ABOUT THIS TASK:
Retype the listing from the line containing "The image size" through the line containing "What are the", without changing anything. Omit the pictures from your answer.

GIVEN DATA:
-- Opening Marker --

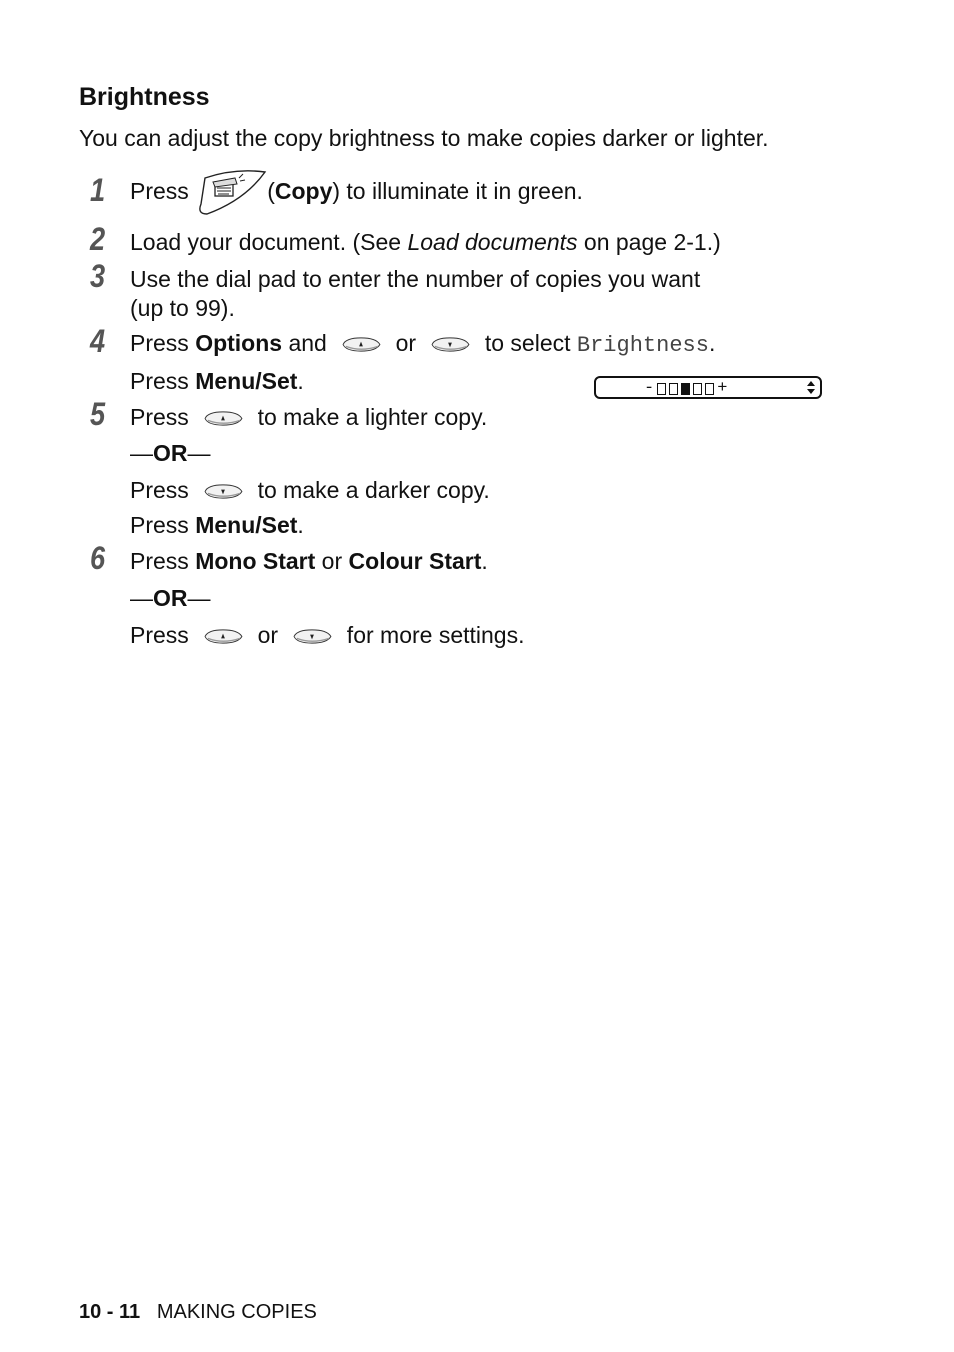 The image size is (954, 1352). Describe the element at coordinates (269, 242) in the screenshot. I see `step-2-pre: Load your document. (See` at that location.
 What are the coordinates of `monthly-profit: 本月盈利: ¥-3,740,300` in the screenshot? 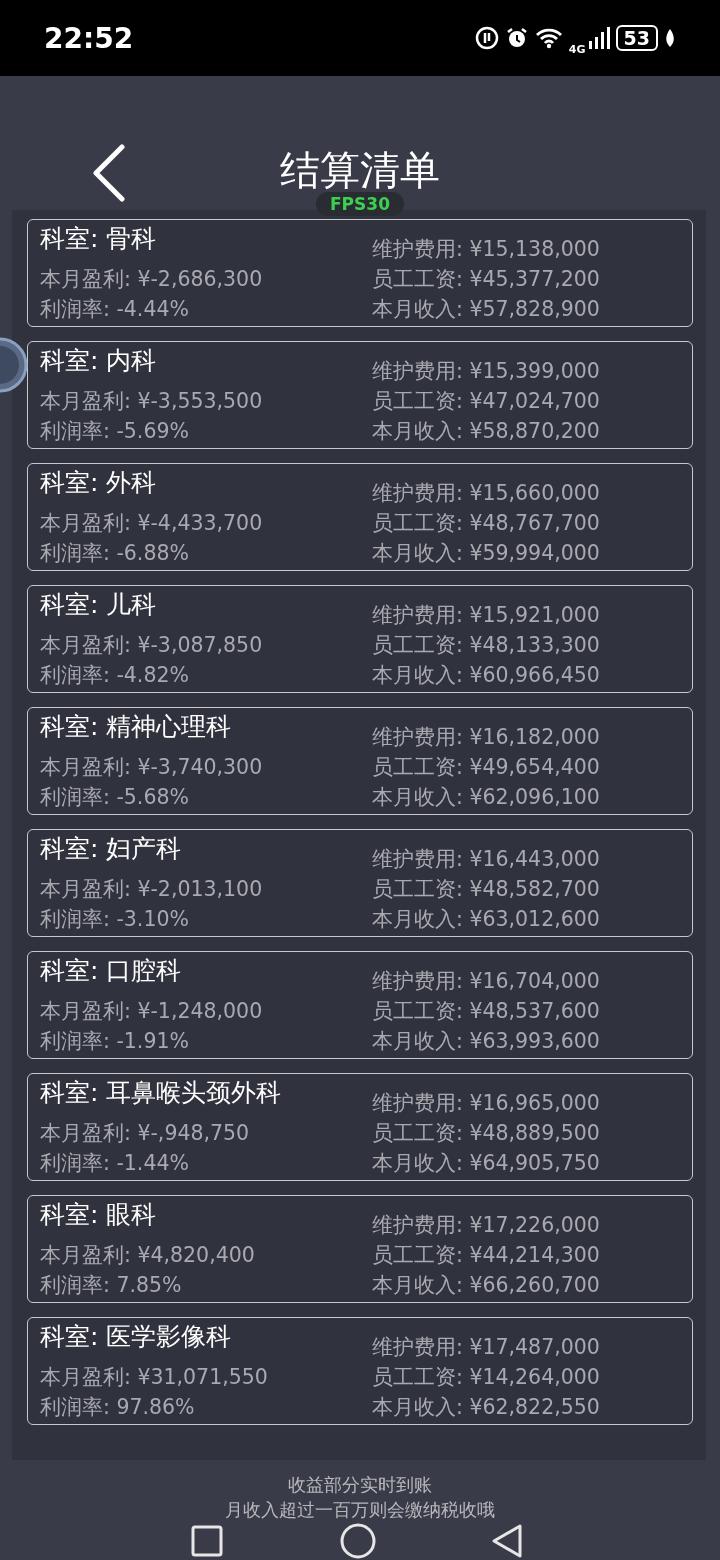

-- Closing Marker --
-- Opening Marker --

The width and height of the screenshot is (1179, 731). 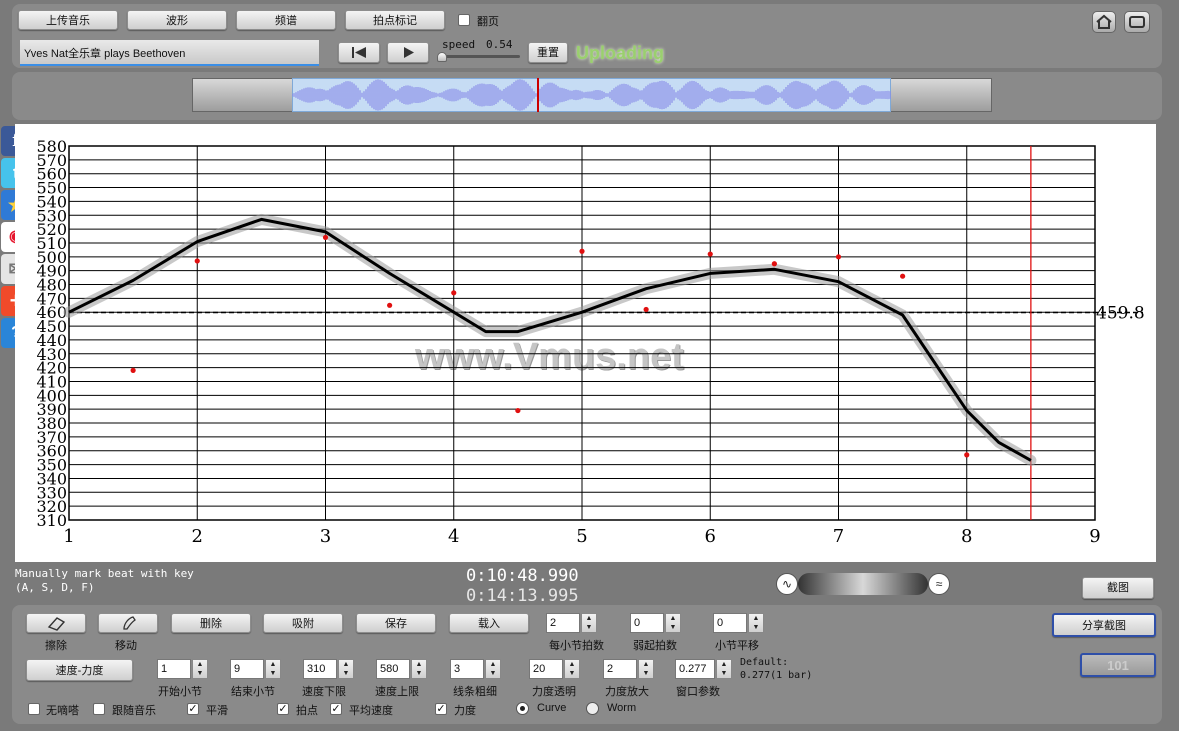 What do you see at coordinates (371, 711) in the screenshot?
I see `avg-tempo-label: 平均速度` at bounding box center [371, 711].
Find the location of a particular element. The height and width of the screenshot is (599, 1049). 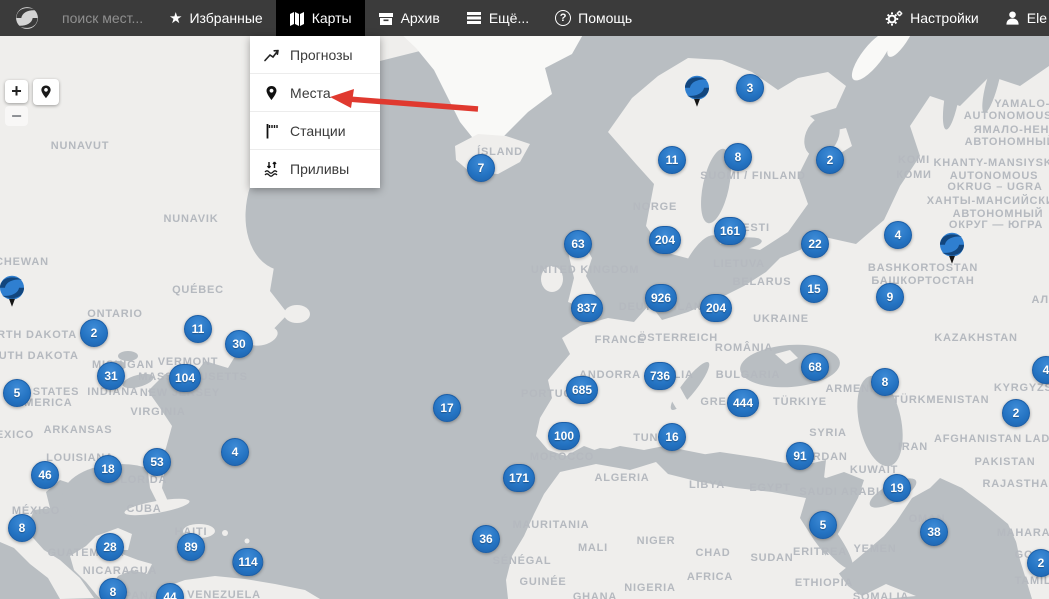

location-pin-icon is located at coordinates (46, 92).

-- Closing Marker --

ANSWER TO THE PROBLEM:
 The image size is (954, 1352). Describe the element at coordinates (269, 242) in the screenshot. I see `step-2-pre: Load your document. (See` at that location.
 What are the coordinates of `monthly-profit: 本月盈利: ¥-3,740,300` in the screenshot? 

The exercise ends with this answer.